Extract provided.
Image used for this test

Dimensions: 1978 × 2806 math-proof

Oct 11 '24 19:10 mattjcly

Thanks @mattjcly !

I have streamline a way to resize images here #83.

Now, regarding your buffer size. Do you have a suggested default you would like to use?

Or just limitting the size of the image to at most X based on the spec would help?

Oct 12 '24 14:10 Blaizzy

🙌🙌 Thanks for the quick response @Blaizzy

Or just limitting the size of the image to at most X based on the spec would help?

Yes, something to this effect.

I think the following example client flow could be desirable (if possible of course):

I call generate or generate_step with image of size 1080x1080 (full size of the image)
This raises an exception that lets me know the attempted allocation is too large for the machine, instead of process crashing

Then either:

3a. I can then pass in a smaller resize shape of 512x512 through the api you've provided. If it succeeds, great. If not, I get another exception and can continue to resize smaller until it succeeds

OR

3b. I can pass in a memory size that is my upper bound (i.e., 27GB), and mlx_vlm internally resizes the image so that it will fit

What do you think? I'm not exactly sure how easy it is to get step 2 working. I'd also imagine 3a to be an easier implementation than 3b.

Oct 13 '24 17:10 mattjcly

I'm not sure about step 2 either.

Let me check.

Oct 13 '24 17:10 Blaizzy

Could you try to run the model in a Python file like this:


import sys

def main():
    try:
       
          import mlx.core as mx
          from mlx_vlm import load, generate
          from mlx_vlm.prompt_utils import apply_chat_template
          from mlx_vlm.utils import load_config
          
          # Load the model
          model_path = "mlx-community/Qwen2-VL-7B-Instruct-4bit"
          model, processor = load(model_path)
          config = load_config(model_path)
          
          # Prepare input
          image = ["http://images.cocodataset.org/val2017/000000039769.jpg"]
          prompt = "Describe this image."

Exercise task 1.
Do these statements agree with the thread on resizing images? Answer yes or no for each one, and quote the words that decide it. (a) In the example flow, the full-size image is 1080x1080. (b) Option 3b is expected to be easier to build than option 3a. (c) The upper memory bound given in option 3b is 27GB.
Exercise task 2.
Copy the part of the thread on resizing images starting at "Oct 11 '24 19:10" and ending at "like to use?".

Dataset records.
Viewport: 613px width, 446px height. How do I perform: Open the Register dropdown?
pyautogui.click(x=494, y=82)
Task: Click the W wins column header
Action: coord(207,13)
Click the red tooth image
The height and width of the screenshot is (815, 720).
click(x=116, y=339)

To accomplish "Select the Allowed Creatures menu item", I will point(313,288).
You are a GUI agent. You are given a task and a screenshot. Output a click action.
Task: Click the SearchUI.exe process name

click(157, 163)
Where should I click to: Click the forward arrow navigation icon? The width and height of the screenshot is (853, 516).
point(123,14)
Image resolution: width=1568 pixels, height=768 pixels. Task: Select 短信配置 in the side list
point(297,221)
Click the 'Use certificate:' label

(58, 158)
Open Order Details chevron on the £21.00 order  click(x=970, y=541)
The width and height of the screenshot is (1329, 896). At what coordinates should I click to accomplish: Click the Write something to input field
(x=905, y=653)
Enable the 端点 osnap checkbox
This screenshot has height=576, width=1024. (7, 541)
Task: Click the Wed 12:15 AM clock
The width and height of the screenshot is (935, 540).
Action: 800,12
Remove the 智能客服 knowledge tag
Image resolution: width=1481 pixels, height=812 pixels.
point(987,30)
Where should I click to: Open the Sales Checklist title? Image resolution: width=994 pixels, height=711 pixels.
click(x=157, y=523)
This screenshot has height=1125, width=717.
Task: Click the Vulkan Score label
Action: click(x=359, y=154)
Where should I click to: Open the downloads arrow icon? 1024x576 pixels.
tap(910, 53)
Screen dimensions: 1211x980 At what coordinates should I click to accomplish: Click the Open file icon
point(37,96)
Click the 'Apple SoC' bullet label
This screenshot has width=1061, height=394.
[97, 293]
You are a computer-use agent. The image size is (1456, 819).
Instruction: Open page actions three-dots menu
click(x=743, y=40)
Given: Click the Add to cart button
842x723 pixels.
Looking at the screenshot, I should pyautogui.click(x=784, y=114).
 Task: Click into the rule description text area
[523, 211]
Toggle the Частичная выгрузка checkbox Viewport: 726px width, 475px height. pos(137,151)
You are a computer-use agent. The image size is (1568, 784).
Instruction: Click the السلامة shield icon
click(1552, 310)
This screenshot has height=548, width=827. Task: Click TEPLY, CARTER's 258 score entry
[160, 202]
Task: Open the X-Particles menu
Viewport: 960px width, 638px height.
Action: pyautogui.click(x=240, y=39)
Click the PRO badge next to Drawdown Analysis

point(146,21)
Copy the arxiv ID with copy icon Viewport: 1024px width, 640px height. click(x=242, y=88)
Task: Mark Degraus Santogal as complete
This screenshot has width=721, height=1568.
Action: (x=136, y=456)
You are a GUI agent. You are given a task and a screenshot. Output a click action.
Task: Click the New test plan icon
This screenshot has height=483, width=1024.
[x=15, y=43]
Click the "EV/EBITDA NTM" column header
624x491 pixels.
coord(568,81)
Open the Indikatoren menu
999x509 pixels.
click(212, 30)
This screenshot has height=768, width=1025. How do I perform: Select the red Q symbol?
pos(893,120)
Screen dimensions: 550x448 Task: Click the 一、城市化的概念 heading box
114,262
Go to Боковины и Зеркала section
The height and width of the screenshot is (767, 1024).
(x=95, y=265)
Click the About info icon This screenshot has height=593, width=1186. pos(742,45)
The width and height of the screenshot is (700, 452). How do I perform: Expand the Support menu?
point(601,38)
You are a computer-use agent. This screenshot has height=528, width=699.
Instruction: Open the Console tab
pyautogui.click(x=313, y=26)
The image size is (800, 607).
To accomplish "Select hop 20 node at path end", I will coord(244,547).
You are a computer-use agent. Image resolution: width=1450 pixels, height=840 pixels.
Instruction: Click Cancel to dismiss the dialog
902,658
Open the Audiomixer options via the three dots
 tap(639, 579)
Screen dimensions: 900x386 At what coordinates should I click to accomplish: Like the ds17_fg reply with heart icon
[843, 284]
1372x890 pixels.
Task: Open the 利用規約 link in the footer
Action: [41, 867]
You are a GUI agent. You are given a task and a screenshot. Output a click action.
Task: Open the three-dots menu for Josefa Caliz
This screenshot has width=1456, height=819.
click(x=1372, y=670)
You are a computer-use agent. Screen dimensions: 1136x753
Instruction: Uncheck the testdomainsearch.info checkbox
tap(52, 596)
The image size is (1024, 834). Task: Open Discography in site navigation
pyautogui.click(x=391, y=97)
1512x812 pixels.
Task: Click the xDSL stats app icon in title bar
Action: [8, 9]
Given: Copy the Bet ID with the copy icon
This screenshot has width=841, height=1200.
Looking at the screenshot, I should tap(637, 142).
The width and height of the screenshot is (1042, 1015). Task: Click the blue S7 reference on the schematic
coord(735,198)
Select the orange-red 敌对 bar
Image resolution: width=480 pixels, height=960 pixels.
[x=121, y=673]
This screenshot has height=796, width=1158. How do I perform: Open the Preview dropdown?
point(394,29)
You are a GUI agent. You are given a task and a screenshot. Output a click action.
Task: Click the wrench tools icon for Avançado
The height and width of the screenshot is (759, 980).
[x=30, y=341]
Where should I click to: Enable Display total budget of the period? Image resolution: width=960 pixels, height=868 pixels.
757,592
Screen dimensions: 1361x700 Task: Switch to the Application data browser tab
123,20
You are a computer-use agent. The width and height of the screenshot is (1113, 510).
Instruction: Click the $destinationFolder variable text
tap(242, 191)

Expected answer 1.
(a) Yes: "I call generate or generate_step with image of size 1080x1080 (full size of the image)"
(b) No: "I'd also imagine 3a to be an easier implementation than 3b."
(c) Yes: "I can pass in a memory size that is my upper bound (i.e., 27GB)"

Expected answer 2.
Oct 11 '24 19:10 mattjcly

Thanks @mattjcly !

I have streamline a way to resize images here #83.

Now, regarding your buffer size. Do you have a suggested default you would like to use?